Soft Shell Crabs with Curried Artichoke Hearts

For the lemon ginger sauce:
1 tablespoon butter
2 shallots, peeled and minced
2 cloves garlic, peeled and minced
1 2-inch slice fresh ginger, peeled and finely grated
Juice of 1 lemon
1/4 cup white port
2 tablespoons heavy cream
5 ounces butter, cubed and chilled
Salt, white pepper and cayenne pepper to taste
Chopped chives
For the curried artichokes:
2 tablespoons peanut oil
1 small onion, peeled and minced
4 cloves garlic, peeled and minced
1 small red bell pepper, stemmed, seeded and finely diced
1 2-inch piece ginger, peeled and sliced
1 stalk lemon grass, sliced
1/4 teaspoon coriander seeds
1/4 teaspoon ground cardamom
1 star anise, broken
2 teaspoons curry powder
1 1/4 cups white wine
Juice of 1/2 lemon
6 large artichokes, stems trimmed and leaves cut just above the choke
For the couscous:
2 tablespoons butter
1 cup chicken stock
Pinch salt
Pinch saffron
I cup dry "instant" couscous
3 tablespoons currants
1/2 bunch cilantro, stemmed and chopped
For the soft-shell crabs:
1/4 cup olive oil
12 soft shell crabs
salt and pepper to taste

For the dish:
6 pieces young bok choy, blanched

For the garnish:
Cilantro
Sliced onion and green pepper
Diced tomato

Serves 6

For the sauce, heat the butter in a saucepan, add the shallots, garlic and ginger and sweat until softened. Add the lemon juice and port and reduce to two tablespoons. Add the heavy cream, lower the heat and whisk in the butter, one cube at a time. Season, strain and keep warm.
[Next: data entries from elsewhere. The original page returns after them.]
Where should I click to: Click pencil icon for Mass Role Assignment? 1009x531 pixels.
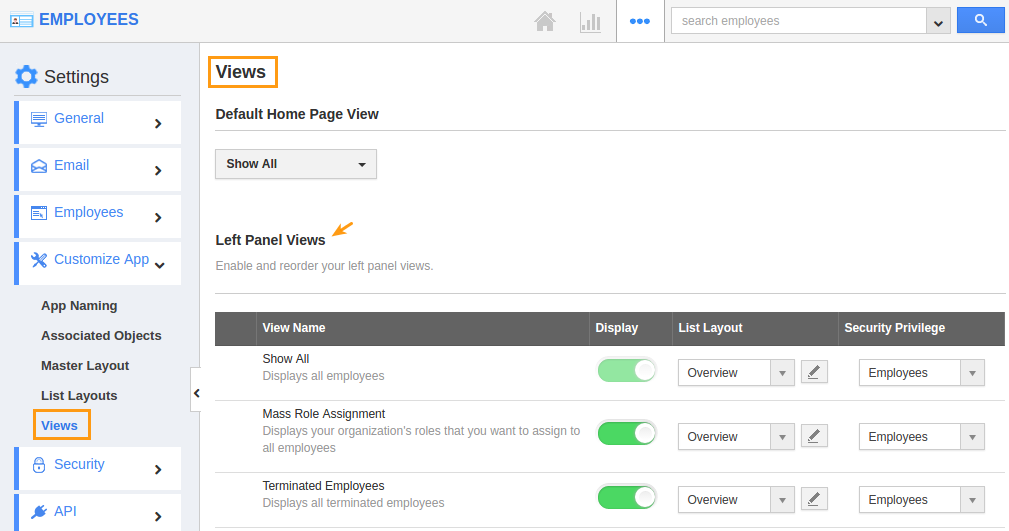click(814, 436)
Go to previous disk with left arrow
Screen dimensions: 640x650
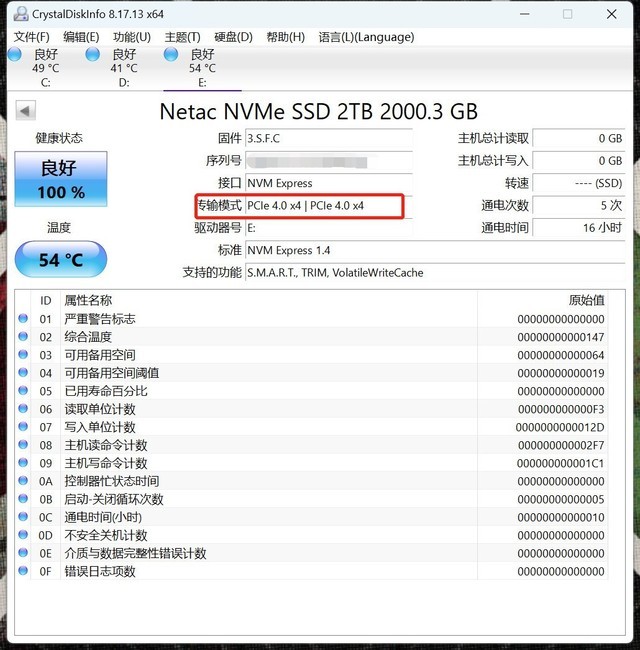[x=24, y=111]
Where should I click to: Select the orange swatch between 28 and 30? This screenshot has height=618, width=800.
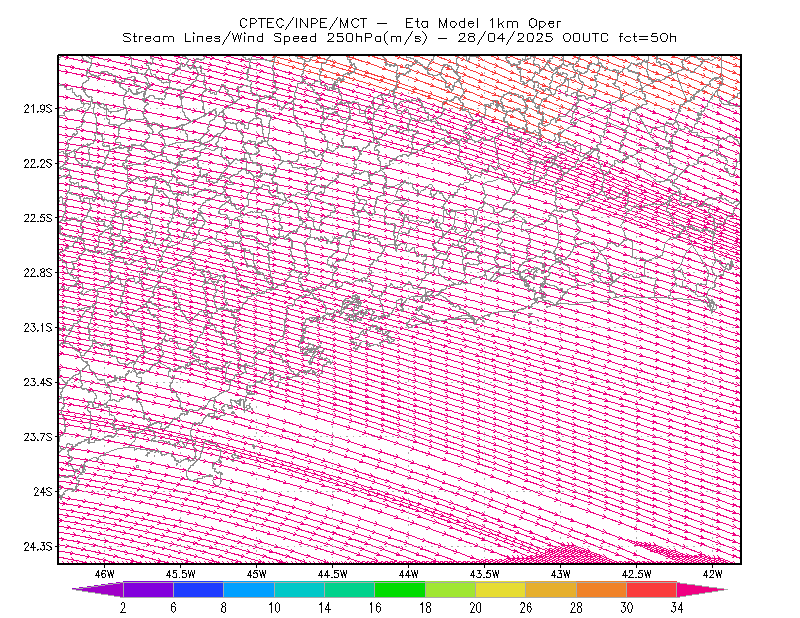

For the curried artichokes, heat the oil in a saucepan, add the onion, garlic and pepper and sweat until softened. Add the ginger, lemon grass, coriander, cardamom, star anise and curry powder, mix to combine and release the spices. Add the wine and lemon juice and reduce. Add the artichokes and stock, cover and cook 30 minutes, or until the artichokes are tender. Set aside and keep warm.

For the couscous, place the butter, stock, salt and saffron in a saucepan and bring to a boil. Place the couscous and currants in a separate bowl and pour the boiling liquid over it. Stir to combine, cover and let stand for five minutes. Fluff with a fork and stir in the cilantro.

For the soft-shell crabs, heat the oil in a sautÚ pan, season the crabs and sautÚ them for three minutes on each side. Remove crabs from the pan.

To serve, add the chives to the sauce and spoon it onto plates. Place the bok choy in the center of the plate and spoon the couscous around it. Pile the artichokes on top of the greens and place two soft-shell crabs over the artichokes. Garnish with fresh cilantro, onion, pepper strips and tomato.